A mockingbird sang an eight-part song with no repeats, ceasing only at the insistent squeal of a fledgling. Now they are silent. Besides the basil and rosemary in the garden, my daughter has a fig tree and a crape myrtle. Next door is a pink mimosa, not the kind you drink. The air is heavy with the kind of Mississippi River humidity most Americans have not learned to love the way I do. Memphis is not Houston, but coming from the north, St. Louis, I might be fooled for a bit. The bungalows on my daughter’s street could be in Montrose, right in the heart of Houston. Ancient magnolias with their blown white flowers and rubber leaves grace the corner.
Memphis may not have the petroleum-based euphoria of Houston, but it may be just as misunderstood. It is much more than the town where our nation’s most tragic assassination occurred, at the now civil rights monument of the Lorraine Motel. It is a music and barbeque city, with much theater. It is the big city Faulkner’s characters flee to.
There is the Memphis of excellence, with St. Jude’s hospital for children, Autozone, and Fed Ex headquarters, along with universities, University of Memphis, and Rhodes College. But there is a lack of opportunity that is different from Houston. There are racial divides I do not know the scope of. Many flee to places with names like Germantown, but why do they not choose to live in colorful Cooper-Young, Vollintine/Evergreen or verdant Central Gardens or more generally midtown or downtown? There is a big park with zoo and plenty of green trails. Tomorrow we will kayak the Ghost River.

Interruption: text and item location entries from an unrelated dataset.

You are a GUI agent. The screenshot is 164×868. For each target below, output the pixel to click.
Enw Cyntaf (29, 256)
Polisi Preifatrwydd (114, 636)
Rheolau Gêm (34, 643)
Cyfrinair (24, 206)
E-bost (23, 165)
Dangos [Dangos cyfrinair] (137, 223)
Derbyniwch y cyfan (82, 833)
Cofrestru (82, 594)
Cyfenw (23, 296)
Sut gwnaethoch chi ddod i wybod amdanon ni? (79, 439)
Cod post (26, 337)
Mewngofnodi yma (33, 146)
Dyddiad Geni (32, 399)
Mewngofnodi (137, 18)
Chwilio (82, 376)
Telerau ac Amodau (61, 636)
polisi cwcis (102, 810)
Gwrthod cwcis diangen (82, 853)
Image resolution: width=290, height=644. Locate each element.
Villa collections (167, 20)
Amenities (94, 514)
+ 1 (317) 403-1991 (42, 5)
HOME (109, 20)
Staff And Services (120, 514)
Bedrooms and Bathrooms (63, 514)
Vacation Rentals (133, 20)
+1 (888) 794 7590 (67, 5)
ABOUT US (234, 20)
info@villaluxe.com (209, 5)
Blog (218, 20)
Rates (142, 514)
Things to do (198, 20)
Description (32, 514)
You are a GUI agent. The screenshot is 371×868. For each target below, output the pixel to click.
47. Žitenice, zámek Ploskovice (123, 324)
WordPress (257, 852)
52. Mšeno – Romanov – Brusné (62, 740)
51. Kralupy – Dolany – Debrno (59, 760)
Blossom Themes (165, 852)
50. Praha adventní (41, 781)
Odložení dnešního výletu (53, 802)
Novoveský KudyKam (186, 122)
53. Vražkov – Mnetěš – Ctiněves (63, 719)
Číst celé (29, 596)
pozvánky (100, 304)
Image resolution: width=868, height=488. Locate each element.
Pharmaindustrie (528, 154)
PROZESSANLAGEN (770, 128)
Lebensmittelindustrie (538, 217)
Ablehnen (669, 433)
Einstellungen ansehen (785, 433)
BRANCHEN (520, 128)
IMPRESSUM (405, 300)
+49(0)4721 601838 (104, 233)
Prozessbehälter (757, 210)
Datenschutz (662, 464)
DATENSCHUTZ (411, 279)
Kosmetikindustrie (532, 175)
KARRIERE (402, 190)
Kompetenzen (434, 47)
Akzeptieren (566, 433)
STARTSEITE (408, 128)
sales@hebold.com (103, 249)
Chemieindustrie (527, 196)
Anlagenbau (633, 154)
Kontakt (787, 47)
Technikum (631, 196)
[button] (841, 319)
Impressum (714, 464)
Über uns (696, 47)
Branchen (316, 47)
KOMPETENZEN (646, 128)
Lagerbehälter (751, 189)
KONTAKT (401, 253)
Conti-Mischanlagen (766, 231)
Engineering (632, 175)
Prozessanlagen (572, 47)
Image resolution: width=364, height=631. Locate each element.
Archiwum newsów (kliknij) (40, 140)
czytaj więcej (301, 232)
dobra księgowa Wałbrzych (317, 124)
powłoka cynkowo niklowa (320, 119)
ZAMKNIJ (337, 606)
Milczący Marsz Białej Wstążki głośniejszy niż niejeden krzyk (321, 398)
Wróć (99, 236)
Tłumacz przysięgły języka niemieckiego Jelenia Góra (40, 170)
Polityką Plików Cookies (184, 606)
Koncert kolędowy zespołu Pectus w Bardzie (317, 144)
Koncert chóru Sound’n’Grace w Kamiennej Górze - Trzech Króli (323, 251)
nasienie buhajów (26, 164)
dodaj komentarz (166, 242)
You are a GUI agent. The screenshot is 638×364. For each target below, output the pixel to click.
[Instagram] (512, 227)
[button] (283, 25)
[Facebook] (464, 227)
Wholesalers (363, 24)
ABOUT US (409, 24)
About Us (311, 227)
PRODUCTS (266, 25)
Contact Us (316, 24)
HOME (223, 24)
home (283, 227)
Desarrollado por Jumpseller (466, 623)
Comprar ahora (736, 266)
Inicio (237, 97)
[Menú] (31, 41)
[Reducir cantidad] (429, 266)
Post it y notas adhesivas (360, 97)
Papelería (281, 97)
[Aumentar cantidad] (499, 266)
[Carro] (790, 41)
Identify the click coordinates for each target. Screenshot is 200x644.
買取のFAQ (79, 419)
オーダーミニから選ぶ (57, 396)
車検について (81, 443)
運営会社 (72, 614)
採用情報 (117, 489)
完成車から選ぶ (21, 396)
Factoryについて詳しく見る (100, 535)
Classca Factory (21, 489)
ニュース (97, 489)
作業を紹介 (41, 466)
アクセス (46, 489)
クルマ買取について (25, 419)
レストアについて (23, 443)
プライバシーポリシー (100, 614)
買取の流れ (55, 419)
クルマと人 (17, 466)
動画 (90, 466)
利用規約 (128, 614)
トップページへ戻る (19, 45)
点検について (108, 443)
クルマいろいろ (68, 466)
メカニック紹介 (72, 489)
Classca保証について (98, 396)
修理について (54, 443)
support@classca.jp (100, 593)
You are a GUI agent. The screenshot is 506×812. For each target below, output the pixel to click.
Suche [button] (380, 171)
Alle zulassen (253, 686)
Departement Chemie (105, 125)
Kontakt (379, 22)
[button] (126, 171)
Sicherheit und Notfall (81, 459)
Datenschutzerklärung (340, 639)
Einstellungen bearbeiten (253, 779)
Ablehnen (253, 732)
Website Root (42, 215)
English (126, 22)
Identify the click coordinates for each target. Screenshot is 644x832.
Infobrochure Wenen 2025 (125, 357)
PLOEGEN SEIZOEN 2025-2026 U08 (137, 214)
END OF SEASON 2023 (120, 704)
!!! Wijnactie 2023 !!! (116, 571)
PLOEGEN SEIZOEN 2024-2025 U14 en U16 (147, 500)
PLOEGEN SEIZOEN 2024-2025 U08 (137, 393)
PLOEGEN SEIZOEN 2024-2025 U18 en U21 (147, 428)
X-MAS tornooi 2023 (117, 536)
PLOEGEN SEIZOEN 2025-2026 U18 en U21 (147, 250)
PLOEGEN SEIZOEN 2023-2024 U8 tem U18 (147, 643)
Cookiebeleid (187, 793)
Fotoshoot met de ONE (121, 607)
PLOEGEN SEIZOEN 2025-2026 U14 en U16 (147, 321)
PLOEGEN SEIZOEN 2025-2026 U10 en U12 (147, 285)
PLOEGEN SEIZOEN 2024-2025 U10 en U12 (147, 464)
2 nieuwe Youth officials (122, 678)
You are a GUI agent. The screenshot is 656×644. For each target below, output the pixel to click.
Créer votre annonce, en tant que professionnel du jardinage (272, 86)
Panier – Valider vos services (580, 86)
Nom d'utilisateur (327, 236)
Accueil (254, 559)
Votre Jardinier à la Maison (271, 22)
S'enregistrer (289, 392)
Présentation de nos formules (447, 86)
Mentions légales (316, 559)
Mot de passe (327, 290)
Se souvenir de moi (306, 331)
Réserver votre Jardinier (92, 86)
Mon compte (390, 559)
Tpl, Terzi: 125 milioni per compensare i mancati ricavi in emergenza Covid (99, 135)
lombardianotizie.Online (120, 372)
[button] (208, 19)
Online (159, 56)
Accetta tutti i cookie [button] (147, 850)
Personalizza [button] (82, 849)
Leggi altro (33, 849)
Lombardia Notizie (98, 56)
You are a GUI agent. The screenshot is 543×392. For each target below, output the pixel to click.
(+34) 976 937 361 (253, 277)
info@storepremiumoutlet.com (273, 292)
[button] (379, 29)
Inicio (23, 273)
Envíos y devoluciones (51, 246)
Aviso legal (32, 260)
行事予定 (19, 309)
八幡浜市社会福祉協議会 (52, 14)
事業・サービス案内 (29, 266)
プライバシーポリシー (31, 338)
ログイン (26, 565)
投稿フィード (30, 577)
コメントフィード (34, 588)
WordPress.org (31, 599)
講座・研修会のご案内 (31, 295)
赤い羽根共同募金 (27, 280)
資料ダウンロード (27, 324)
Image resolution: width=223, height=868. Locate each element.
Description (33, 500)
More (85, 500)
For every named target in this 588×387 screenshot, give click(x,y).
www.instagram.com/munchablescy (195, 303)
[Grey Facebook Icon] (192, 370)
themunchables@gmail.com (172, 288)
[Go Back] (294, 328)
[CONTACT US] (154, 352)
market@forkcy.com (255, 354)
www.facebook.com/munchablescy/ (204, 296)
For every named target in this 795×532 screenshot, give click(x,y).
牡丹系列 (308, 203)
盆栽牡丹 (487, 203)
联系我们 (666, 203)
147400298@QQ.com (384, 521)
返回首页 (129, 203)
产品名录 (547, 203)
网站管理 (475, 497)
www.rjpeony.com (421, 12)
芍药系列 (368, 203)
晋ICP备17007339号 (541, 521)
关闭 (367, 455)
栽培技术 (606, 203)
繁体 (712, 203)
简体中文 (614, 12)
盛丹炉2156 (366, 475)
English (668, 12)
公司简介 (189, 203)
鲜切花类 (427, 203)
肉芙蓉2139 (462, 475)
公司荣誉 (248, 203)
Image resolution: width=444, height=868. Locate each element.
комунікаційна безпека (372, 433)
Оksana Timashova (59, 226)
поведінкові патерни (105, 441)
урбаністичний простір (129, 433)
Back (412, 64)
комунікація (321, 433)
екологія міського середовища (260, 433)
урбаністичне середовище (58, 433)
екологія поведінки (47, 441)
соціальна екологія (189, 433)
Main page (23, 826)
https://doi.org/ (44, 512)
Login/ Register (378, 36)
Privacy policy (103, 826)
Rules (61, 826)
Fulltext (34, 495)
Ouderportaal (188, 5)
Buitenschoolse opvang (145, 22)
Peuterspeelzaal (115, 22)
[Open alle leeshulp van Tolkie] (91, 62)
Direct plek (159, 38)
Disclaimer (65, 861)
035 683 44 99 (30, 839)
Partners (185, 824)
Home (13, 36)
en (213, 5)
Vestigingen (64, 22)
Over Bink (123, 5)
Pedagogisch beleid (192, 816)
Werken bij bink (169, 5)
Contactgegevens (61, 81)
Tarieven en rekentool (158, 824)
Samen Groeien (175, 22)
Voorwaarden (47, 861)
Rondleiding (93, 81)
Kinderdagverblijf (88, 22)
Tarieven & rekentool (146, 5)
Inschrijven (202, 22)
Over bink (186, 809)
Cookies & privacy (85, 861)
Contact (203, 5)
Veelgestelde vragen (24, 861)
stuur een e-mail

But this is not written as a travelogue for Memphis, city of contrasts. It is good bye. My daughter has spent four wonderful years at the University of Memphis where scholarship is celebrated and students who might otherwise not find higher education at all are cherished. She has found wonderful colleagues and lives on a city block where people look out for each other. They help with soup for the ill, dollies for moving, cat sitting and most of all many front porch parties. It is the kind of community that seems more easily found inside cities than out in the suburbs. It is a place where furniture is traded among neighbors. This block seems quiet now, before most have had their coffee, but later the neighbors will be out and chatting.
I wish I had looked at Wikipedia on this interesting city earlier. It was apparently purpose built on the bluffs over the Mississippi, on the fourth Chickasaw bluff, above the confluence of the Wolf and Mississippi rivers. Early it was a major city, just as St. Louis used to be. But they took their water from the Mississippi and suffered from swampy conditions that contributed to the yellow fever epidemic of 1878. The numbers I came across said there were 50,000 on 5 August 1878, then 30,000 fled, all those that could and of the 20,000 or so left, all but 2,000 got yellow fever and about 5,000 died.
Does a city that loses its leaders stumble forever, or do leaders as good as those before emerge from the masses the way my social amoebae can endlessly form a new front to its slug? What if there are plenty of great leaders, but the resources the others brought from outside changed it? Could Memphis have rivaled Atlanta? Might St. Louis have become Chicago had the railroads gone another way? Surely Galveston would have been what Houston is without the hurricanes of 1900 and 1915? I am not a historian, so I do not know how to answer these questions. I do know that saying goodbye to Memphis will be hard.